• [ASSIGNMENT]:
Reproduce the listing below exactly, beginning with its first line and ending with the line that holds "Av. do Contorno, 9215"; pictures are not part of the copy.

------------

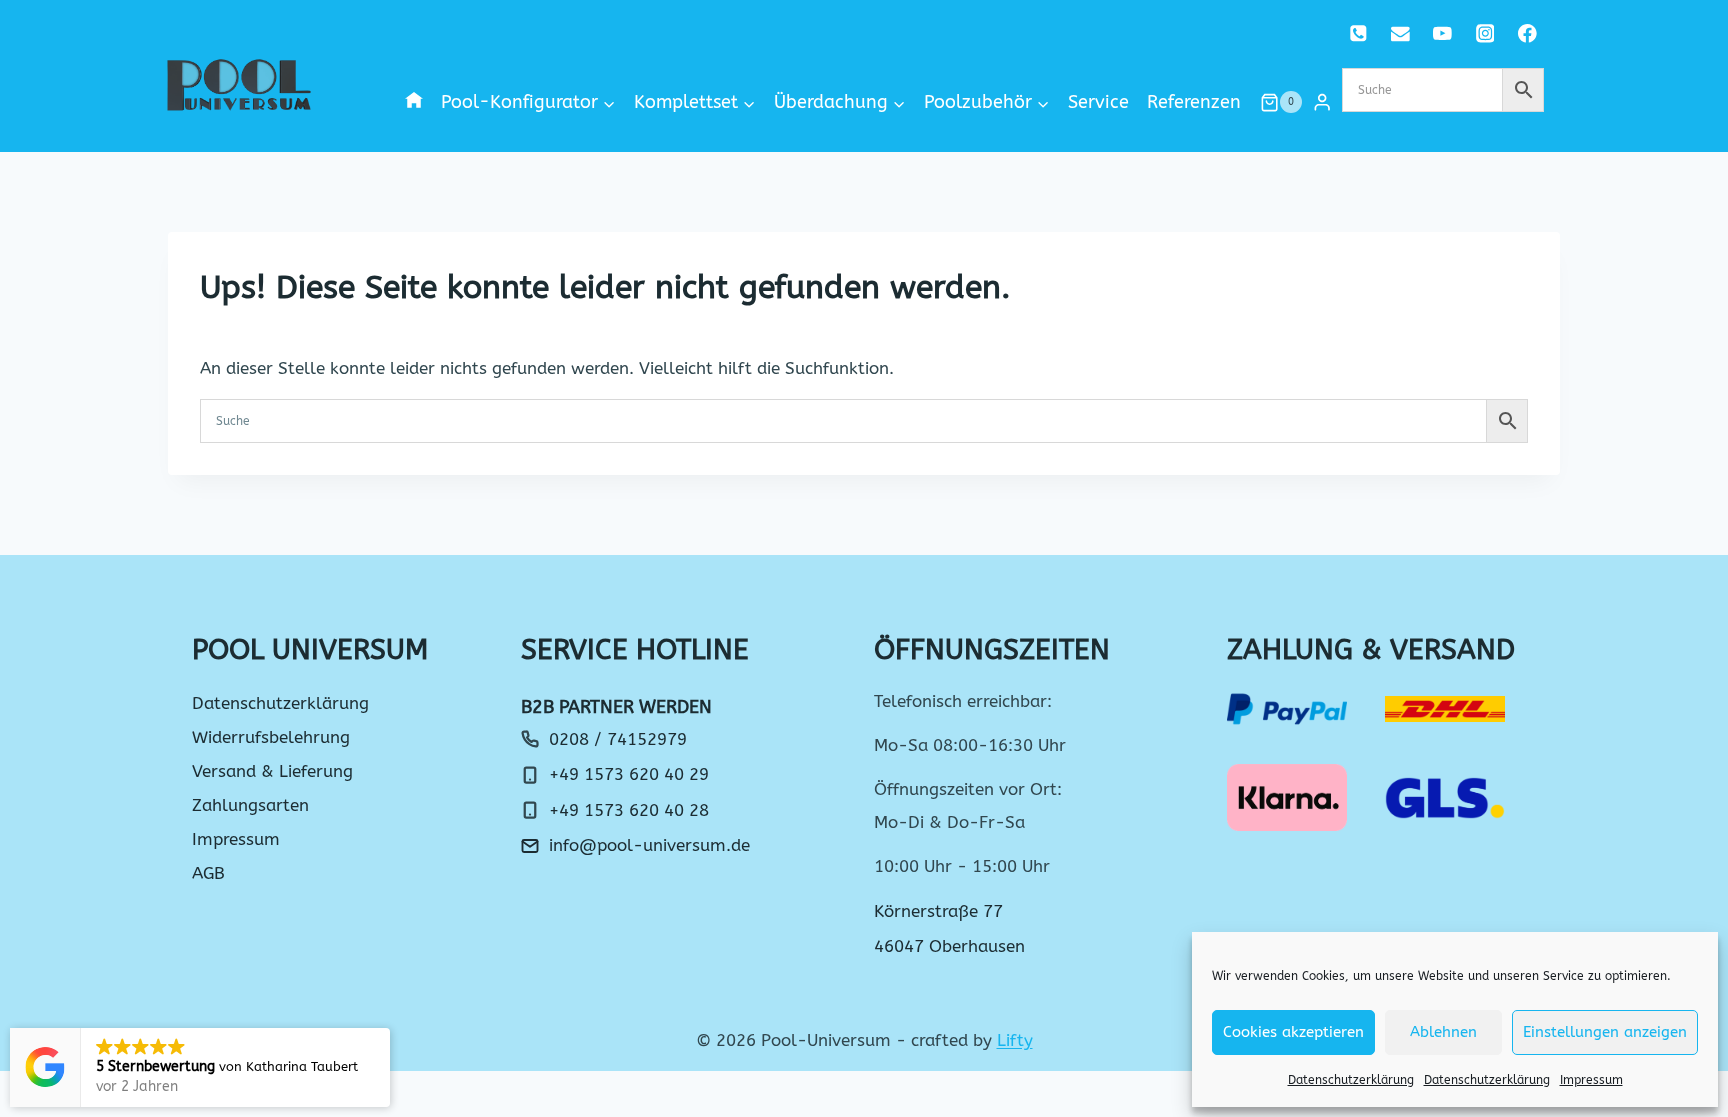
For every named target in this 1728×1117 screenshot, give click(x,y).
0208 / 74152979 (618, 739)
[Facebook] (1527, 33)
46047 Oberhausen (949, 946)
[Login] (1322, 102)
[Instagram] (1484, 33)
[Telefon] (1358, 33)
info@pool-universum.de (649, 845)
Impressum (1591, 1080)
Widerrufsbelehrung (271, 737)
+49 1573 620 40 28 (629, 810)
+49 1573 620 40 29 (629, 774)
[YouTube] (1442, 33)
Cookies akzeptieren (1293, 1032)
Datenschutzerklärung (1351, 1080)
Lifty (1015, 1040)
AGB (208, 873)
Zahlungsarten (250, 805)
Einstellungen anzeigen (1605, 1032)
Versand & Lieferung (272, 771)
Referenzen (1194, 102)
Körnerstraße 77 (938, 911)
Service (1098, 102)
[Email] (1400, 33)
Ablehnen (1443, 1032)
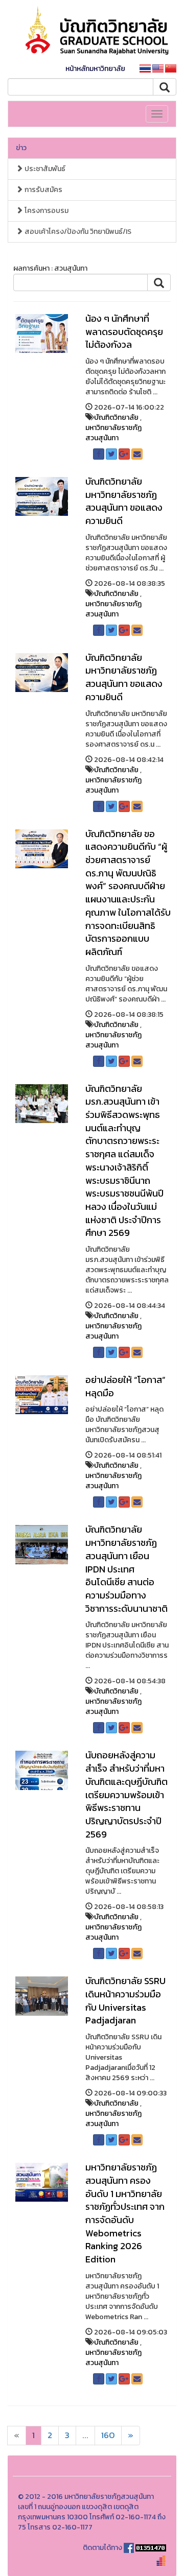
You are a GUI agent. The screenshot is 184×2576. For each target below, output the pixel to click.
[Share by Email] (137, 454)
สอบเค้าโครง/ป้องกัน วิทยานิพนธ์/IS (77, 231)
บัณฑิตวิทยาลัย (116, 417)
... (85, 2435)
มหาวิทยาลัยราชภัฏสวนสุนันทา (113, 432)
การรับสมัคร (42, 189)
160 (108, 2435)
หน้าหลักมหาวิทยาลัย (95, 68)
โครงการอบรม (45, 210)
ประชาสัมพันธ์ (44, 168)
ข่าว (21, 147)
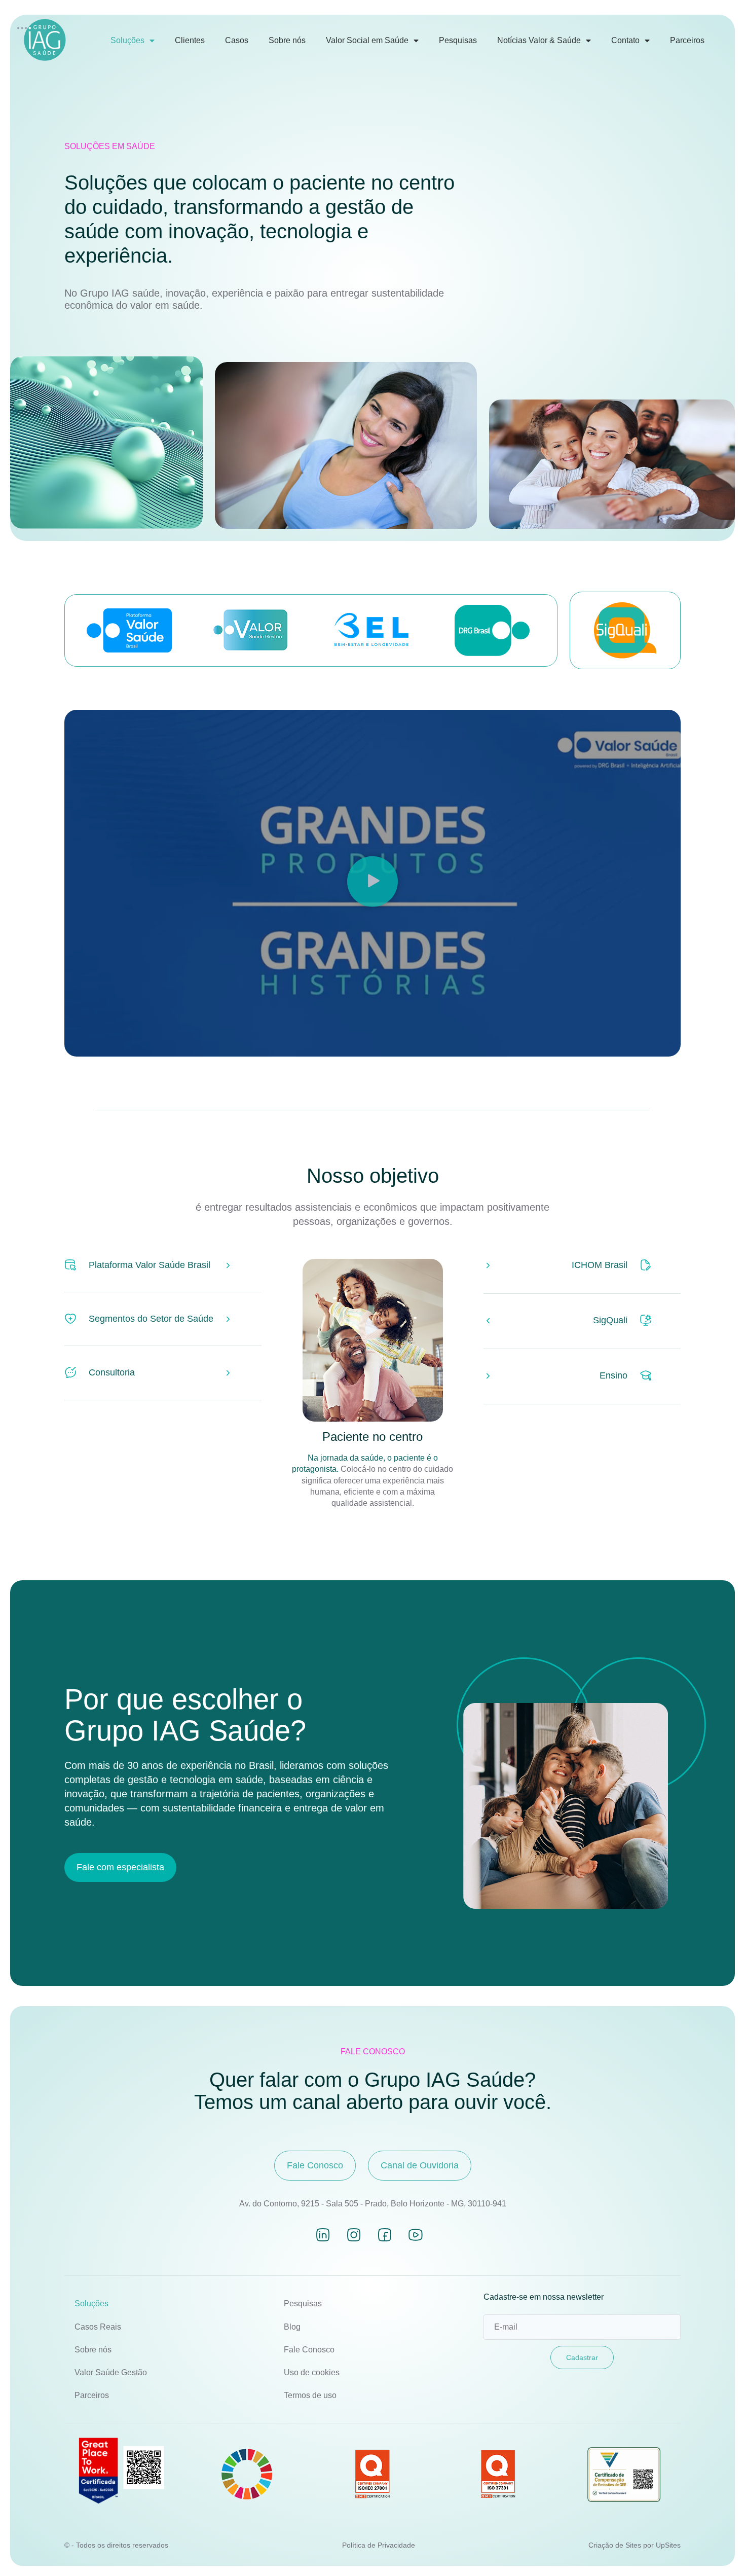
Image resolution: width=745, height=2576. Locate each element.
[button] (372, 883)
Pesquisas (458, 40)
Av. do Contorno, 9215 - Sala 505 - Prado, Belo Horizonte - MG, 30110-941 (372, 2203)
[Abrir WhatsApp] (719, 2550)
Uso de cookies (312, 2372)
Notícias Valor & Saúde (539, 40)
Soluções (127, 40)
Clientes (190, 40)
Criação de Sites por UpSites (634, 2545)
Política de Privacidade (378, 2545)
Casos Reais (97, 2327)
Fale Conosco (309, 2349)
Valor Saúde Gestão (110, 2372)
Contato (625, 40)
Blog (292, 2327)
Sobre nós (287, 40)
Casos (236, 40)
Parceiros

------------

• [ANSWER FOR THIS EXERCISE]:
For every named target in this 1728×1117 screenshot, give click(x,y).
0208 / 74152979 (618, 739)
[Facebook] (1527, 33)
46047 Oberhausen (949, 946)
[Login] (1322, 102)
[Instagram] (1484, 33)
[Telefon] (1358, 33)
info@pool-universum.de (649, 845)
Impressum (1591, 1080)
Widerrufsbelehrung (271, 737)
+49 1573 620 40 28 (629, 810)
+49 1573 620 40 29 (629, 774)
[YouTube] (1442, 33)
Cookies akzeptieren (1293, 1032)
Datenschutzerklärung (1351, 1080)
Lifty (1015, 1040)
AGB (208, 873)
Zahlungsarten (250, 805)
Einstellungen anzeigen (1605, 1032)
Versand & Lieferung (272, 771)
Referenzen (1194, 102)
Körnerstraße 77 (938, 911)
Service (1098, 102)
[Email] (1400, 33)
Ablehnen (1443, 1032)
You are a GUI agent. The screenshot is 184×2576. For each target below, output the pixel to click.
[Share by Email] (137, 454)
สอบเค้าโครง/ป้องกัน วิทยานิพนธ์/IS (77, 231)
บัณฑิตวิทยาลัย (116, 417)
... (85, 2435)
มหาวิทยาลัยราชภัฏสวนสุนันทา (113, 432)
การรับสมัคร (42, 189)
160 (108, 2435)
หน้าหลักมหาวิทยาลัย (95, 68)
โครงการอบรม (45, 210)
ประชาสัมพันธ์ (44, 168)
ข่าว (21, 147)
Image resolution: width=745, height=2576. Locate each element.
[button] (372, 883)
Pesquisas (458, 40)
Av. do Contorno, 9215 - Sala 505 - Prado, Belo Horizonte - MG, 30110-941 (372, 2203)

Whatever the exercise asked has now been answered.